作者
Feng Ye,Shaoxi Cai,Bin Cao,Linling Cheng,Fan Hong,Yi Huang,Shanping Jiang,Guoxiang Lai,Yuping Li,Yi Shi,Danyang She,Xin Su,Kejing Tang,Hongmin Wang,Lingwei Wang,Bin Xu,Jinfu Xu,Jing Zhang,Jianquan Zhang,Tiantuo Zhang,Wei Zhang,Yunhui Zhang,Hua Zhou,Jianda Hu,Xiaojun Huang,Erlie Jiang,Qifa Liu,Jingbo Wang,Depei Wu,Xi Zhang,Yan Kang,Haibo Qiu,Bing Gu,Baoqing Sun,Yingchun Xu,Cunwei Cao,Ruoyu Li,Weihua Pan,Chao Zhuo,Liping Zhu,Haihui Huang,Rongsheng Tong,Jing Zhang,Mei Jiang,Jieming Qu
摘要
Background: Invasive fungal disease (IFD) has become a serious threat to human health in China and around the world, with high mortality and morbidity.
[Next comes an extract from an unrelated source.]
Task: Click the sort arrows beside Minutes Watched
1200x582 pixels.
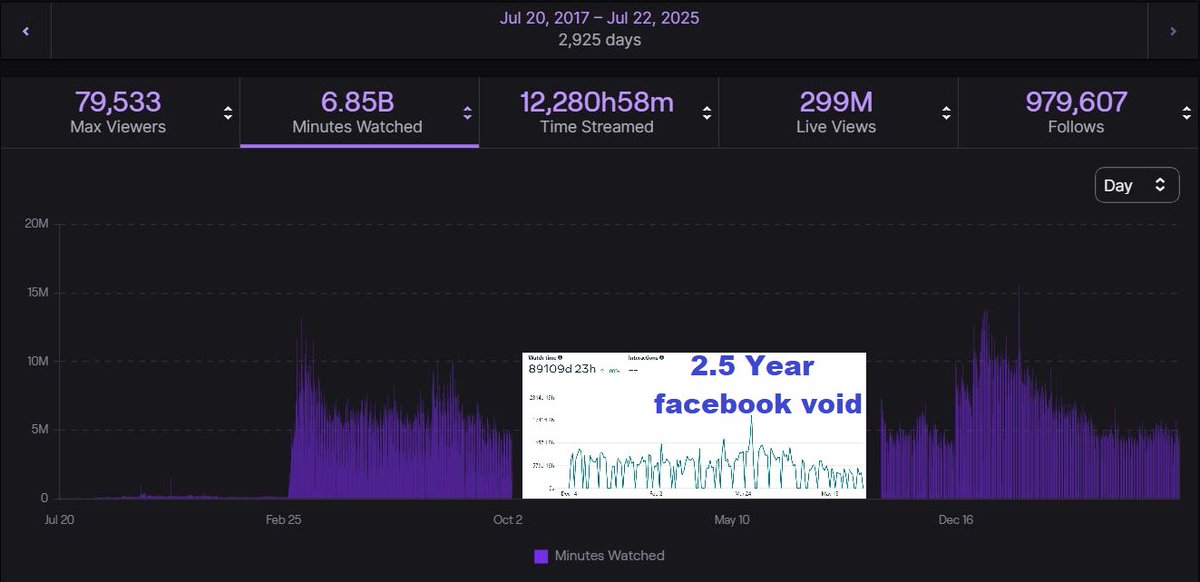Action: point(467,112)
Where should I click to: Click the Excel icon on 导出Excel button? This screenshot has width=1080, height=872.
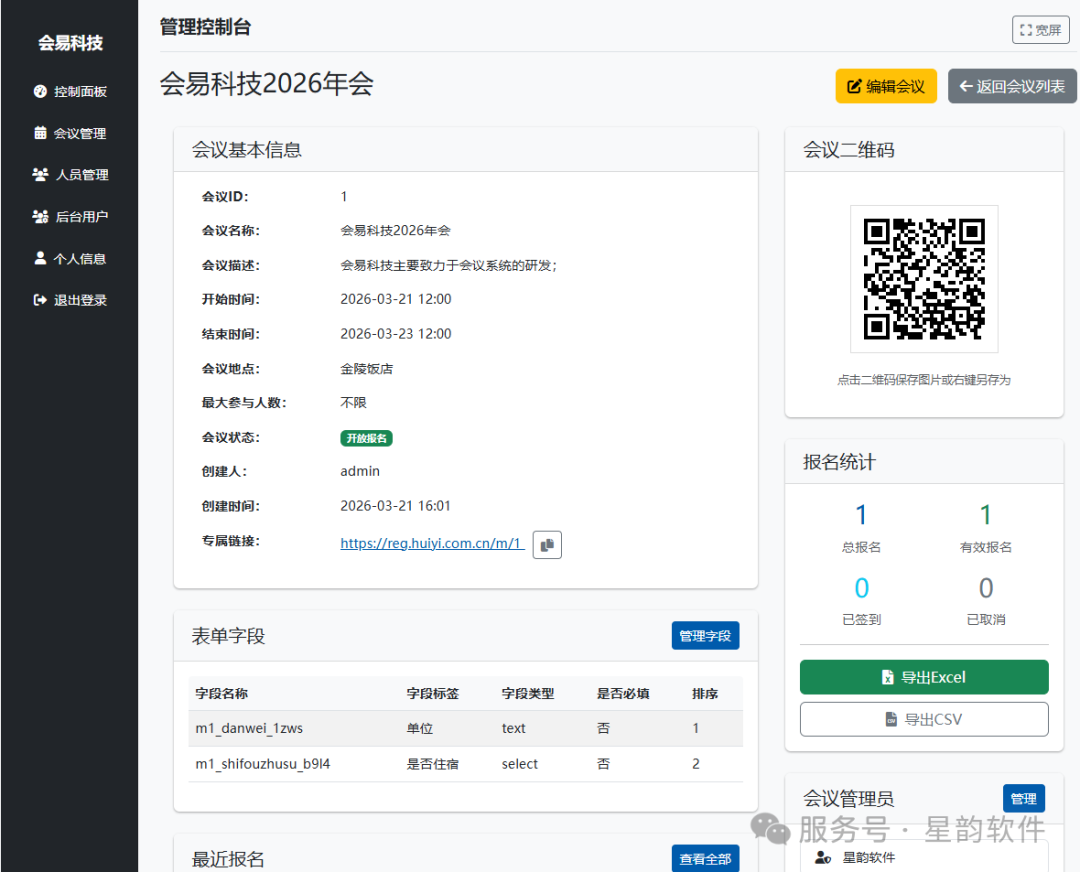tap(887, 677)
Currently, the misdiagnosis rate of IFD is extremely high, compounded with the low quality of prescription antifungals and the high incidence of adverse events associated with IFD treatment, resulting in lengthy hospitalization, low clinical response, and high disease burden, which have become serious challenges in clinical practice. Antifungal stewardship (AFS) can not only significantly increase the early diagnosis rate of IFD, reduce inappropriate utilization of antifungal drugs, improve patient prognosis, but can also improve therapeutic safety and reduce healthcare expenses. Thus, it is urgent to identify key AFS metrics suitable for China's current situation. Methods: Based on metrics recommended by international AFS consensuses, combined with the current situation of China and the clinical experience of authoritative experts in various fields, several metrics were selected, and experts in the fields of respiratory diseases, hematology, intensive care units (ICUs), dermatology, infectious diseases, microbiology laboratory and pharmacy were invited to assess AFS metrics by the Delphi method. Consensus was considered to be reached with an agreement level of ≥80% for the metric. Results: Consensus was reached for 24 metrics, including right patient metrics (n=4), right time metrics (n=3), and right use metrics (n=17). Right use metrics were further subdivided into drug choice (n=8), drug dosage (n=4), drug de-escalation (n=1), drug duration (n=2), and drug consumption (n=2) metrics. Forty-six authoritative experts assessed and reviewed the above metrics, and a consensus was reached with a final agreement level of ≥80% for 22 metrics. Conclusions: This consensus is the first to propose a set of AFS metrics suitable for China, which helps to establish AFS standards in China and is also the first AFS consensus in Asia, and may improve the standard of clinical diagnosis and treatment of IFD, and guide hospitals to implement AFS, ultimately promoting the rational use of antifungal drugs and improving patient prognosis.